女性であることは声から分かったが、振り向いて驚いた。
「それからその喋り方も。いつも言ってるでしょう。癖とはいえ、はしたないですよ」
そこにいたのは真っ赤な着物に身を包んだ幼女だった。
外見から察するに十歳にも満たないのではないだろうか。香椎茉莉とは明らかに身体の作りが異なっており、パーツの全てが丸みを帯びており、綺麗というよりも可愛いと形容できよう。この中にいて一番真面かもしれないが、如何せん、香水がきつい。エレベーターの中に籠っていた匂いの元凶だ。はっくしゅん。
「へい。失礼しやした。お嬢」
デブハゲがすぐに立ち上がり、膝に手を突きながら頭を深々と下げる。
「それと、サル、モデルガンを丹念に磨くのはいいけど、準備はできてるんでしょうね?」
その言葉にちび髭の身体がびくっと跳ねる。初対面の僕でも一目で分かってしまうほど動揺が顔に表れている。しかも、僕が本物だと思っていた拳銃は、モデルガンだった。……こいつらは本当にやくざなのだろうか、と逆に不審感ばかりが募っていく。

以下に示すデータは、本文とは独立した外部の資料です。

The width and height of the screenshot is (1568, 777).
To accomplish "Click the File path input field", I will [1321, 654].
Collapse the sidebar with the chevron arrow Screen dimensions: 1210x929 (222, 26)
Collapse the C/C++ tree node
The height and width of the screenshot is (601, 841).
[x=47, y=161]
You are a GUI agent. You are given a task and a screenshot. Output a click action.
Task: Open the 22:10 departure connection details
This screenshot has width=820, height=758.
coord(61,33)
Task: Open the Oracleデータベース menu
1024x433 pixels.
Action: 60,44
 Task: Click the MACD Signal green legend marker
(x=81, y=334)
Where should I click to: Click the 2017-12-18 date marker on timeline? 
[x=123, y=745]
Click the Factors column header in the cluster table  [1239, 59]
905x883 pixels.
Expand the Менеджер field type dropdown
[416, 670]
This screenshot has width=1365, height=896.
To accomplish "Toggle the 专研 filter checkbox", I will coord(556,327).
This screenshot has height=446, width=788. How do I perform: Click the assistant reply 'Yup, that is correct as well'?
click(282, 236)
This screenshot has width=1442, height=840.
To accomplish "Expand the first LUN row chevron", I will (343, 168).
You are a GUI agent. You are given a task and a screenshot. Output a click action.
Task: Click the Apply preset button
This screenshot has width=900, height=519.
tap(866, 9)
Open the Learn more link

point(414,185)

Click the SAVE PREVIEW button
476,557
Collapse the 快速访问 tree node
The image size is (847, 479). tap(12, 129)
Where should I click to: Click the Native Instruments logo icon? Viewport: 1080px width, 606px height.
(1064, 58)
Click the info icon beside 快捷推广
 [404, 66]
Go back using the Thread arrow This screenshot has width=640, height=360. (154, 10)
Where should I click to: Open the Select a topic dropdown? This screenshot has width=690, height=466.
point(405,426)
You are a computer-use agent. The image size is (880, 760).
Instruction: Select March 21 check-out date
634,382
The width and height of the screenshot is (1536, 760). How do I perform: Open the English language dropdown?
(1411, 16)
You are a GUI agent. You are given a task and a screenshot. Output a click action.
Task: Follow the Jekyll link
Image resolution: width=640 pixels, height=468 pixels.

ちび髭の狼狽ぶりに、お嬢と呼ばれる和服幼女がため息を吐く。
「……分かりました。それは私が何とかします。さあ、行きましょう。もうあまり時間はありませんよ」
そう言うが、僕には事情がさっぱり分からない。
「あの……」
「如月陸奥さんですね。挨拶もなしに申し訳ありません。大まかな事情は吉備から聞いているでしょう?」
「いえ、何も聞いていませんが」
その返答に一瞬呆けるが、すぐに吉備を睨む。
それに吉備は苦笑いを浮かべる。
「…………分かりました。詳しい事情は車の中でいたします。とりあえず、今は来てください」
「お嬢、もう半荘」
「……お前は私を怒らせたいんですか? それとも海に沈みたいのですか?」
「すいやせんでした」
和服幼女は苦笑いをする吉備、名残惜しそうに牌を見つめるデブハゲ、胸から新たなモデルガンを取り出し磨き始めたちび髭の三人を一瞥し、今一度、深いため息を吐く。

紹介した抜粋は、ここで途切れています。